[A British Surgeon, in The London Times, Dec. 22, 1914.]
IF you would realize fully what the war, as an event in the procession of events, means you must come to France and visit a military hospital. You must make this visit not as a sightseer, nor yet in the spirit of a philanthropist, but only as a friend. You must come prepared to listen to stories that have no relation to war and the affairs of war—most soldiers, I think, are reluctant to speak of the things they have seen—to stories that concern home ties and the doings, real and conjectured, of children—queer, sentimental stories woven around old ideas like the Christmas idea and the idea of home.
They will fill you with wonder at first, those unwarlike tales, because they belong to the truly unexpected, against which it is impossible to be prepared. It would not be an exaggeration to describe the first effect of them as startling. They kill so many illusions and they discredit so many beliefs. War, rendered thus the background of life, assumes a new proportion and a new meaning. Or, rather, it becomes vague and meaningless, like a darkness.

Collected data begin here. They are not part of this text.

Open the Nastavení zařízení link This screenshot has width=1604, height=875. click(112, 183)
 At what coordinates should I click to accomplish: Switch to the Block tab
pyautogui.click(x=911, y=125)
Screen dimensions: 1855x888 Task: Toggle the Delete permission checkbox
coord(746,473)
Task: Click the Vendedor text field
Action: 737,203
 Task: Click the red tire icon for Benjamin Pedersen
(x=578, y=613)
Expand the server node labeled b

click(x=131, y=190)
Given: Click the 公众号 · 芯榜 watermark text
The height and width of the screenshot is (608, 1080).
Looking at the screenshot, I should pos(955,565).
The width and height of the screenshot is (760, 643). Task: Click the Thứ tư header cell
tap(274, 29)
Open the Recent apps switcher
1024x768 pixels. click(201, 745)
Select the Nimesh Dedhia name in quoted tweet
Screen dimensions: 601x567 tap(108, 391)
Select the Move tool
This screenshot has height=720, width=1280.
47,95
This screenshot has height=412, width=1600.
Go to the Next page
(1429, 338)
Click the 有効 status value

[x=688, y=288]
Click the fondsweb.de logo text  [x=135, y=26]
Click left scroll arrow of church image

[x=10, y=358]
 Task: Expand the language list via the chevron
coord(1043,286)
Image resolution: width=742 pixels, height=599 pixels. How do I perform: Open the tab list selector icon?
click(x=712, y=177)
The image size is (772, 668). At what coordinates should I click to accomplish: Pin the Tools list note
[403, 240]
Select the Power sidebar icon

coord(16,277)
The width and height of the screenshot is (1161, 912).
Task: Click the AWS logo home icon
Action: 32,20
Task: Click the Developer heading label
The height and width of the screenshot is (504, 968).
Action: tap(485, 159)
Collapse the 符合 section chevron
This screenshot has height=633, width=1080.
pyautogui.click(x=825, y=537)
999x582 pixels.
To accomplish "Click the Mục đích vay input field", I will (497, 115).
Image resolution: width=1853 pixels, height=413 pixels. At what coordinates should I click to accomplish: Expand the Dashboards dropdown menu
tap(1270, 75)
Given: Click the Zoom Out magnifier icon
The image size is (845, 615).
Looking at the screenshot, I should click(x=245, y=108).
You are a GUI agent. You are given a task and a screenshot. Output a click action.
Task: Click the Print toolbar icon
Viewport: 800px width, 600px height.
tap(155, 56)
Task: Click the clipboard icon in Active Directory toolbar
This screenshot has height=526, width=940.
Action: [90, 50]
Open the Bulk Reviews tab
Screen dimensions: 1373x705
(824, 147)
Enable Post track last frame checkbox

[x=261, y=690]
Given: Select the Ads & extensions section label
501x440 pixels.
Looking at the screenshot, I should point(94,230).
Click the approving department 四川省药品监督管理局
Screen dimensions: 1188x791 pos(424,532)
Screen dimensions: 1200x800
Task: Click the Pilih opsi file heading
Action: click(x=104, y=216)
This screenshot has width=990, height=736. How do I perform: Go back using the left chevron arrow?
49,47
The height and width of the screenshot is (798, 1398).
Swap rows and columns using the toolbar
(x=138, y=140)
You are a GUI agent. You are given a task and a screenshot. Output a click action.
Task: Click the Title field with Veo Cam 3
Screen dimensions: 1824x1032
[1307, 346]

A few days ago I sat by the bedside of a wounded sapper—a reservist—and heard the story of life in a signal-box on a branch line in the North of England. The man was dying. I think he knew it. But the zest of his everyday life was still strong in him. He described the manner in which, on leaving the army originally, he had obtained his post on the railway. He told me that there were three trains each way in the day, and mentioned that on Winter nights the last train was frequently very late. This meant a late supper, but his wife saw to it that everything was kept hot. Sometimes his wife came to the box to meet him if it was a dry night.
In the next bed there was a young Scotsman from a Highland district which I know very well. We were friends so soon as he learned that I knew his home. He was a roadman, and we talked of his roads and the changes which had been wrought in them of late years by motor traffic. He recalled a great storm, during which the sea wall around a certain harbor was washed away and the highway rendered impassable. Then, rather diffidently, he confessed that he had lost a foot and would be handicapped in his work—"at Ypres."
At the far end of the ward there was a German who spoke a little English. He was a married man and came from Saxony. His wife and children, he said, would miss him at Christmas. We spoke a long time on the subject of Christmas. I suppose by all the orthodox canons that this German should have told me that he was glad to be a prisoner or else should have declared his conviction that the German Army would speedily carry everything before it to victory. But somehow he forgot to say these things and I forgot to ask him about them. These things seemed far away in the quiet ward, even—and for this I beg forgiveness—grotesque and uninteresting.
I had the curiosity to return to the young Scot and to ask him if he regretted the decision which had led to his being maimed for life. He shook his head. "No, because I've had a good home. A man with a good home should fight for it." He added that his father had advised him very strongly to enlist.
By the touchstone of the men it has broken this war is judged, and the makers of this war. And more than ruined villages and desecrated churches these soldiers pronounce condemnation. They, who have given so much, are, in a sense, without joy and without enthusiasm; rather they shun recollection. There is no zest in the killing of men. Their thoughts, especially at this season, are directed away from the dull, mechanic force which labors against its bonds across Europe, and dwell in the homes it has threatened. The war is revealed as a thing gross and dull-witted, a crime even against the ancient, chivalrous spirit of war.